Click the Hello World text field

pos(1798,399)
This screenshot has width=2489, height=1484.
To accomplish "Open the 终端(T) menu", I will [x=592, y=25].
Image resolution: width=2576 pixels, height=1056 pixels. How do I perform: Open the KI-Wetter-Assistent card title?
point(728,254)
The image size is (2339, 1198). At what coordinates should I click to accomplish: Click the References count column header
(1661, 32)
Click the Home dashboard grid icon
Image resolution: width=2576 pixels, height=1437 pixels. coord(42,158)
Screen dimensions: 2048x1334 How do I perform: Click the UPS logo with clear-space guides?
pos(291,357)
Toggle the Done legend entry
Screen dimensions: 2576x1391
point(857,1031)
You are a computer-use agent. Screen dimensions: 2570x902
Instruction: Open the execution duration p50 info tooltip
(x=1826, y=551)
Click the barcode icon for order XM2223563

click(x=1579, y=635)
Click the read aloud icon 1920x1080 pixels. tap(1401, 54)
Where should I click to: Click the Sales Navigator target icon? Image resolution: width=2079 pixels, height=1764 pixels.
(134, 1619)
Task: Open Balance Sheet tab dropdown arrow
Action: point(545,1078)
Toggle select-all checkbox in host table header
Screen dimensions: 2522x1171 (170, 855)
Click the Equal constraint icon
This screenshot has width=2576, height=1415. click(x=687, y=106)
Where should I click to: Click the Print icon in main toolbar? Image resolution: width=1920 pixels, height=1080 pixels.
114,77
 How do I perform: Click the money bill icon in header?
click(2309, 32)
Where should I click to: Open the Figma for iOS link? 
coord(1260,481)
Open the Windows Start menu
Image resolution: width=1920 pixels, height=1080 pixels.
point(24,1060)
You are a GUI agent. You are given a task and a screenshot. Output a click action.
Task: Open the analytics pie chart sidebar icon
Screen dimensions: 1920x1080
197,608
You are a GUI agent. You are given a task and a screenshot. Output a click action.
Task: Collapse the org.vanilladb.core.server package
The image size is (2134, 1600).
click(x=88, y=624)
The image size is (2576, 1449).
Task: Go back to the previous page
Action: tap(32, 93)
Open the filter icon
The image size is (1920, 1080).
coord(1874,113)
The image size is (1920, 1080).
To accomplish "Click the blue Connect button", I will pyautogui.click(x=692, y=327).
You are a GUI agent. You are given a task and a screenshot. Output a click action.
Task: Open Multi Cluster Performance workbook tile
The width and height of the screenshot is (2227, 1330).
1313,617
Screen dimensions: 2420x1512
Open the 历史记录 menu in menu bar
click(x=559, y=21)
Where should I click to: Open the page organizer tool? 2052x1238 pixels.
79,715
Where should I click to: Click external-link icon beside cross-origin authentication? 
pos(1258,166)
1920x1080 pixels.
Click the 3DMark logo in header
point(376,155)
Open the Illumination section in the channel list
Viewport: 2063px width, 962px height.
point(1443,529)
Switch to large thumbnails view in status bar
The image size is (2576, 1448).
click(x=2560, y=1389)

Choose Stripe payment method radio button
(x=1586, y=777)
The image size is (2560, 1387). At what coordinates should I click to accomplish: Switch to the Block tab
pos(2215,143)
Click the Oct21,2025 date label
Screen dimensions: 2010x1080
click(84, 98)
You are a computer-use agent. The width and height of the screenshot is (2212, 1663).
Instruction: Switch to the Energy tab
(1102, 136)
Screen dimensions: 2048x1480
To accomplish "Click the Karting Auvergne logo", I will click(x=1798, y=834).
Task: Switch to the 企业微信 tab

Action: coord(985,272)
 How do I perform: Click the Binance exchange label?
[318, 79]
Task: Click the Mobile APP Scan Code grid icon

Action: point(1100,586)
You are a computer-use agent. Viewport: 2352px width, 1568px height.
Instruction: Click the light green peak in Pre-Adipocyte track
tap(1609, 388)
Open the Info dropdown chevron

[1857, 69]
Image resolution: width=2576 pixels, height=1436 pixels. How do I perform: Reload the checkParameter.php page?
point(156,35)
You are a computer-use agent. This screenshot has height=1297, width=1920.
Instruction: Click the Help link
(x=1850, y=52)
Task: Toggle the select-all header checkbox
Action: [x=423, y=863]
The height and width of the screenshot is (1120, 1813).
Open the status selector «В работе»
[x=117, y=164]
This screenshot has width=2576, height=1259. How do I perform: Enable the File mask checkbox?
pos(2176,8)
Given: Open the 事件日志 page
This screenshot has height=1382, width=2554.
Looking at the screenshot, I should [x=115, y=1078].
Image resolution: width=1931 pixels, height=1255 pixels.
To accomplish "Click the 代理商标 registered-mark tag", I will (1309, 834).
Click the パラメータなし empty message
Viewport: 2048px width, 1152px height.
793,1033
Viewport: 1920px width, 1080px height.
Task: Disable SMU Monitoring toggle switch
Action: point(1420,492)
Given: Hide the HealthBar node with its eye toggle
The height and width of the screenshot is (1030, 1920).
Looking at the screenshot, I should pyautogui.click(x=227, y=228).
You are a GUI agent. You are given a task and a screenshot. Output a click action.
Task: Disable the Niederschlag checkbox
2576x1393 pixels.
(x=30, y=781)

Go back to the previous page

◆ What to produce: This exercise requires that all of the entries be repeated exactly.

◆ Answer section:
Click the Hello World text field

pos(1798,399)
This screenshot has width=2489, height=1484.
To accomplish "Open the 终端(T) menu", I will [x=592, y=25].
Image resolution: width=2576 pixels, height=1056 pixels. How do I perform: Open the KI-Wetter-Assistent card title?
point(728,254)
The image size is (2339, 1198). At what coordinates should I click to accomplish: Click the References count column header
(1661, 32)
Click the Home dashboard grid icon
Image resolution: width=2576 pixels, height=1437 pixels. coord(42,158)
Screen dimensions: 2048x1334 How do I perform: Click the UPS logo with clear-space guides?
pos(291,357)
Toggle the Done legend entry
Screen dimensions: 2576x1391
point(857,1031)
You are a computer-use agent. Screen dimensions: 2570x902
Instruction: Open the execution duration p50 info tooltip
(x=1826, y=551)
Click the barcode icon for order XM2223563

click(x=1579, y=635)
Click the read aloud icon 1920x1080 pixels. tap(1401, 54)
Where should I click to: Click the Sales Navigator target icon? Image resolution: width=2079 pixels, height=1764 pixels.
(134, 1619)
Task: Open Balance Sheet tab dropdown arrow
Action: point(545,1078)
Toggle select-all checkbox in host table header
Screen dimensions: 2522x1171 (170, 855)
Click the Equal constraint icon
This screenshot has width=2576, height=1415. click(x=687, y=106)
Where should I click to: Click the Print icon in main toolbar? Image resolution: width=1920 pixels, height=1080 pixels.
114,77
 How do I perform: Click the money bill icon in header?
click(2309, 32)
Where should I click to: Open the Figma for iOS link? 
coord(1260,481)
Open the Windows Start menu
Image resolution: width=1920 pixels, height=1080 pixels.
point(24,1060)
You are a GUI agent. You are given a task and a screenshot. Output a click action.
Task: Open the analytics pie chart sidebar icon
Screen dimensions: 1920x1080
197,608
You are a GUI agent. You are given a task and a screenshot. Output a click action.
Task: Collapse the org.vanilladb.core.server package
The image size is (2134, 1600).
click(x=88, y=624)
The image size is (2576, 1449).
Task: Go back to the previous page
Action: tap(32, 93)
Open the filter icon
The image size is (1920, 1080).
coord(1874,113)
The image size is (1920, 1080).
To accomplish "Click the blue Connect button", I will pyautogui.click(x=692, y=327).
You are a GUI agent. You are given a task and a screenshot. Output a click action.
Task: Open Multi Cluster Performance workbook tile
The width and height of the screenshot is (2227, 1330).
1313,617
Screen dimensions: 2420x1512
Open the 历史记录 menu in menu bar
click(x=559, y=21)
Where should I click to: Open the page organizer tool? 2052x1238 pixels.
79,715
Where should I click to: Click external-link icon beside cross-origin authentication? 
pos(1258,166)
1920x1080 pixels.
Click the 3DMark logo in header
point(376,155)
Open the Illumination section in the channel list
Viewport: 2063px width, 962px height.
point(1443,529)
Switch to large thumbnails view in status bar
The image size is (2576, 1448).
click(x=2560, y=1389)

Choose Stripe payment method radio button
(x=1586, y=777)
The image size is (2560, 1387). At what coordinates should I click to accomplish: Switch to the Block tab
pos(2215,143)
Click the Oct21,2025 date label
Screen dimensions: 2010x1080
click(84, 98)
You are a computer-use agent. The width and height of the screenshot is (2212, 1663).
Instruction: Switch to the Energy tab
(1102, 136)
Screen dimensions: 2048x1480
To accomplish "Click the Karting Auvergne logo", I will click(x=1798, y=834).
Task: Switch to the 企业微信 tab

Action: coord(985,272)
 How do I perform: Click the Binance exchange label?
[318, 79]
Task: Click the Mobile APP Scan Code grid icon

Action: point(1100,586)
You are a computer-use agent. Viewport: 2352px width, 1568px height.
Instruction: Click the light green peak in Pre-Adipocyte track
tap(1609, 388)
Open the Info dropdown chevron

[1857, 69]
Image resolution: width=2576 pixels, height=1436 pixels. How do I perform: Reload the checkParameter.php page?
point(156,35)
You are a computer-use agent. This screenshot has height=1297, width=1920.
Instruction: Click the Help link
(x=1850, y=52)
Task: Toggle the select-all header checkbox
Action: [x=423, y=863]
The height and width of the screenshot is (1120, 1813).
Open the status selector «В работе»
[x=117, y=164]
This screenshot has width=2576, height=1259. How do I perform: Enable the File mask checkbox?
pos(2176,8)
Given: Open the 事件日志 page
This screenshot has height=1382, width=2554.
Looking at the screenshot, I should [x=115, y=1078].
Image resolution: width=1931 pixels, height=1255 pixels.
To accomplish "Click the 代理商标 registered-mark tag", I will (1309, 834).
Click the パラメータなし empty message
Viewport: 2048px width, 1152px height.
793,1033
Viewport: 1920px width, 1080px height.
Task: Disable SMU Monitoring toggle switch
Action: point(1420,492)
Given: Hide the HealthBar node with its eye toggle
The height and width of the screenshot is (1030, 1920).
Looking at the screenshot, I should pyautogui.click(x=227, y=228).
You are a GUI agent. You are given a task and a screenshot. Output a click action.
Task: Disable the Niederschlag checkbox
2576x1393 pixels.
(x=30, y=781)

Go back to the previous page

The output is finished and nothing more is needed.